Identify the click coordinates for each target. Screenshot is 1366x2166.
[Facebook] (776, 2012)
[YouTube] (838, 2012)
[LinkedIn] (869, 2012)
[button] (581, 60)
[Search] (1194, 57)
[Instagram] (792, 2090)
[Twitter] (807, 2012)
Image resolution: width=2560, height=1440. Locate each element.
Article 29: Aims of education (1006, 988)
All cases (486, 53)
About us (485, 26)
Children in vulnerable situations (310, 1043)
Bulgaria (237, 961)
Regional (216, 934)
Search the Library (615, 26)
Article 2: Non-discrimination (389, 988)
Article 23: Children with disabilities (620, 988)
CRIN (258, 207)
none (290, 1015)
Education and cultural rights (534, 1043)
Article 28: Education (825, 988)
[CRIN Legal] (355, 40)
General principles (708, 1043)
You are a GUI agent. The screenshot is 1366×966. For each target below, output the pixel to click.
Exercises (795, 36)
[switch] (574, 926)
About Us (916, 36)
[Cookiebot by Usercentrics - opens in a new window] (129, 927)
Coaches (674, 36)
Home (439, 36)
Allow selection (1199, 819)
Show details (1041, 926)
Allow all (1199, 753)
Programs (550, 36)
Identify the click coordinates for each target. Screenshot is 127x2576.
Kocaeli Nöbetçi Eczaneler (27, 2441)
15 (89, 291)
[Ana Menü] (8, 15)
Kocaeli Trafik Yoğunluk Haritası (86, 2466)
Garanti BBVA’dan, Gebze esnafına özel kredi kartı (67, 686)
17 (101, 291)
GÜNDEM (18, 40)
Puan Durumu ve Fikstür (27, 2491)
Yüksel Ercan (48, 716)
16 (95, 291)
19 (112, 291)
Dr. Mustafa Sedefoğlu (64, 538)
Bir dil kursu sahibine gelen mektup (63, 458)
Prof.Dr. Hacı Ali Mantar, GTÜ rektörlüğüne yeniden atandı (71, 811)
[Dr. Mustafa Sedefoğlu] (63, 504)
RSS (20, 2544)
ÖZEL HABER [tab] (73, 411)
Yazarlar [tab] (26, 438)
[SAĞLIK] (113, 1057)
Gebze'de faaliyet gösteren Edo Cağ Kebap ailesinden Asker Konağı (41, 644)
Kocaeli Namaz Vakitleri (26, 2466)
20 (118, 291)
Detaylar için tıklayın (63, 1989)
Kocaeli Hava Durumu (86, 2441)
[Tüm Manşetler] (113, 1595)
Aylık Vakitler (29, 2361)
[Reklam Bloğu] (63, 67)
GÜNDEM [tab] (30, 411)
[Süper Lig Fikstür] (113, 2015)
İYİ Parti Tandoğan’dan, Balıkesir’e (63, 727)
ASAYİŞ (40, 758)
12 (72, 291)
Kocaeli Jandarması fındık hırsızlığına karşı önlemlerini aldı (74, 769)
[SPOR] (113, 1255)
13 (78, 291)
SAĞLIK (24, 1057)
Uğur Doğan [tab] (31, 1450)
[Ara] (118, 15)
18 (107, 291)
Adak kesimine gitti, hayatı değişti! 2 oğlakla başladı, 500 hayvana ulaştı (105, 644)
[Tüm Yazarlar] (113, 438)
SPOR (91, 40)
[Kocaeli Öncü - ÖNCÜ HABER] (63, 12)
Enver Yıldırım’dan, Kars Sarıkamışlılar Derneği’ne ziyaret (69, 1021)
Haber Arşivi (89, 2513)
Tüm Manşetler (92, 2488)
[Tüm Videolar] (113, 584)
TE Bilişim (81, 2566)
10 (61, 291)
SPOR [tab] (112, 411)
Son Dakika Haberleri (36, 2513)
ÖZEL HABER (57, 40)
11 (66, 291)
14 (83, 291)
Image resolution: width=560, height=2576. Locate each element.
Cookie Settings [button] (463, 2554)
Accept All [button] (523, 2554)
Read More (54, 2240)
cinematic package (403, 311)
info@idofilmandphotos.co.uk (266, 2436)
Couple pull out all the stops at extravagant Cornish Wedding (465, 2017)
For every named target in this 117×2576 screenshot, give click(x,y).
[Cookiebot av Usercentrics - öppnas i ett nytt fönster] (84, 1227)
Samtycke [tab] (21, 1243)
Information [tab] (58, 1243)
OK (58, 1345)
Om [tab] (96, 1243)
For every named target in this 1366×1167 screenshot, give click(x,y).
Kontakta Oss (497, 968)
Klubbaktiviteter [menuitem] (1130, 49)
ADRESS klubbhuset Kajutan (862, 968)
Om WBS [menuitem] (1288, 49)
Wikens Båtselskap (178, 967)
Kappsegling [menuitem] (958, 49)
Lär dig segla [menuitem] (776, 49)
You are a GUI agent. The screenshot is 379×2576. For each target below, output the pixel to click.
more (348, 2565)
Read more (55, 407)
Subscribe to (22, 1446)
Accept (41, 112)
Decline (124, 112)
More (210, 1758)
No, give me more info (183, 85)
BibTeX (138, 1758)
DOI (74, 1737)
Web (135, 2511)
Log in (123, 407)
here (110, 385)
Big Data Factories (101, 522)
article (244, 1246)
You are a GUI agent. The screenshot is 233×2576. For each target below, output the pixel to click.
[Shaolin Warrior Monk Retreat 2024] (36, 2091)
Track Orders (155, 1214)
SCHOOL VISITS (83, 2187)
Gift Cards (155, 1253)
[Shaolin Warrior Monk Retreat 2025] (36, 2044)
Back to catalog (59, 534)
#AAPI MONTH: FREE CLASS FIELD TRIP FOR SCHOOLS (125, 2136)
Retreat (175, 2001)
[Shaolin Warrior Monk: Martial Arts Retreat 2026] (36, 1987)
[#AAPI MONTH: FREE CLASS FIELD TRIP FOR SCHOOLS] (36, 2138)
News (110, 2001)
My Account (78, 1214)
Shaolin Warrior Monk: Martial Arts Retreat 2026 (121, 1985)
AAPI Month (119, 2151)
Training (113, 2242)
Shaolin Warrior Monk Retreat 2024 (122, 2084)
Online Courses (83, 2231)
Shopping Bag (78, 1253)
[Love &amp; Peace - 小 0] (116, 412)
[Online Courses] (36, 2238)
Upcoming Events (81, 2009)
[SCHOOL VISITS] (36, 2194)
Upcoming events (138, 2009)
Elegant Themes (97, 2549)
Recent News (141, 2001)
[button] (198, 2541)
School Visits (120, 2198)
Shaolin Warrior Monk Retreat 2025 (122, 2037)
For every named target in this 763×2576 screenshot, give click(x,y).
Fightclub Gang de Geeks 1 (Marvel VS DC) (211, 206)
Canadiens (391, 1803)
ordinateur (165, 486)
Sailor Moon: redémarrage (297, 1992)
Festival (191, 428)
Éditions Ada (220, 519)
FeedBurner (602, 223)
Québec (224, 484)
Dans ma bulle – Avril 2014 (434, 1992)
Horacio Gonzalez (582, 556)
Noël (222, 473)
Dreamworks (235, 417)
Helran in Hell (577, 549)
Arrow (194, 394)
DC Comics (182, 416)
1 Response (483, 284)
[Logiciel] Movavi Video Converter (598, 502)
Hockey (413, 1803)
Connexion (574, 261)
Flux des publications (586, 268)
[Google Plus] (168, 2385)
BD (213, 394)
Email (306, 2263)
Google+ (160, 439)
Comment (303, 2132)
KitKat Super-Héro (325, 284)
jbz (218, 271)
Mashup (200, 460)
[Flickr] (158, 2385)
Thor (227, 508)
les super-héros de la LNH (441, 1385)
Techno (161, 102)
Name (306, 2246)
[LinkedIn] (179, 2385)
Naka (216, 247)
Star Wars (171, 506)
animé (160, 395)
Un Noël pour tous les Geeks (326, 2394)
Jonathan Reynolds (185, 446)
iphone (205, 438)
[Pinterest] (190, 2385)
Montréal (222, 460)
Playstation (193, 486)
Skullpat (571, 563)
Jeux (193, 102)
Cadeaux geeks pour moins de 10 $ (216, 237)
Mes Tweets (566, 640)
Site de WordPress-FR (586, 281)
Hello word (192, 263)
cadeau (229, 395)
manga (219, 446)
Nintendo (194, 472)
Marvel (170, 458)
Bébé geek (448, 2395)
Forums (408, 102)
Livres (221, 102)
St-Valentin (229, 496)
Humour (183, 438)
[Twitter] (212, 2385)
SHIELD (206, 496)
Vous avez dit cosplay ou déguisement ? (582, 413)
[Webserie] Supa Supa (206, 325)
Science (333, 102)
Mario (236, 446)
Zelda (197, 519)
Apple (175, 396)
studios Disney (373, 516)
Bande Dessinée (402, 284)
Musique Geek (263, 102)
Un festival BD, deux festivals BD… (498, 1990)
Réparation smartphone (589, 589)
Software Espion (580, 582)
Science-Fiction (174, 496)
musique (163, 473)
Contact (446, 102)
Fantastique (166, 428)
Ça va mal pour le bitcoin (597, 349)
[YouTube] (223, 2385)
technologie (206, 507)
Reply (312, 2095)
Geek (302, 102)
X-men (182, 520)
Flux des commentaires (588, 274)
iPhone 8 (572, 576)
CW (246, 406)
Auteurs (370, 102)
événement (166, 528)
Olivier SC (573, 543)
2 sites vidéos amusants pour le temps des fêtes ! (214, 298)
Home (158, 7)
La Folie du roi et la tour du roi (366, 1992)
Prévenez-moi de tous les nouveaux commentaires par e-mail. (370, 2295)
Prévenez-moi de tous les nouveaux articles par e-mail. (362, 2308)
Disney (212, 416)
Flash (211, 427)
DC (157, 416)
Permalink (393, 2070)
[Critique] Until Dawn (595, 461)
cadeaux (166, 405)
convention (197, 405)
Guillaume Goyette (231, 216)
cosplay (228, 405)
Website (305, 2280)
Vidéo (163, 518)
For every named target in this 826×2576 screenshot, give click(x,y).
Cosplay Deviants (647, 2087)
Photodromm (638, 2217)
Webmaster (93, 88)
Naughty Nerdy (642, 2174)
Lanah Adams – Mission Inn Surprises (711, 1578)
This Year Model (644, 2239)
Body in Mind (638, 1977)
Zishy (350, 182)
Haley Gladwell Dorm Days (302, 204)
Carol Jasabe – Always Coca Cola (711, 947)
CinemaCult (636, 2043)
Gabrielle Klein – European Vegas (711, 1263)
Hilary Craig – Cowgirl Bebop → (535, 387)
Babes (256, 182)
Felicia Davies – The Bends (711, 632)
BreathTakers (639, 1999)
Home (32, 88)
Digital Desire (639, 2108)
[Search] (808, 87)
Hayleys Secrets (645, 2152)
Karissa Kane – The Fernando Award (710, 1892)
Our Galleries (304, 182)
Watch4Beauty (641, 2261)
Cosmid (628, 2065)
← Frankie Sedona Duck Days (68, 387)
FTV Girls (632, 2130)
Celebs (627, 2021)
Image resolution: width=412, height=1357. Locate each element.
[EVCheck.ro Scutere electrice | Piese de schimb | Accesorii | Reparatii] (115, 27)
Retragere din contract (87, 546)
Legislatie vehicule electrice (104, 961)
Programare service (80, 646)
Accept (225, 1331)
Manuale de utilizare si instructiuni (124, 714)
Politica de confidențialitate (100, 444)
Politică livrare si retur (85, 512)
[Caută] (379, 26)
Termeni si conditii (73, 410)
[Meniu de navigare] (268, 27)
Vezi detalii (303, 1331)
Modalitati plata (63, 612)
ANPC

- [What to work on]
Your answer must be the lines above from the one containing "[Twitter] (807, 2012)" to the one containing "Article 2: Non-discrimination (389, 988)", both included, restated word for word.

- [Result for this task]
[Twitter] (807, 2012)
Image resolution: width=2560, height=1440. Locate each element.
Article 29: Aims of education (1006, 988)
All cases (486, 53)
About us (485, 26)
Children in vulnerable situations (310, 1043)
Bulgaria (237, 961)
Regional (216, 934)
Search the Library (615, 26)
Article 2: Non-discrimination (389, 988)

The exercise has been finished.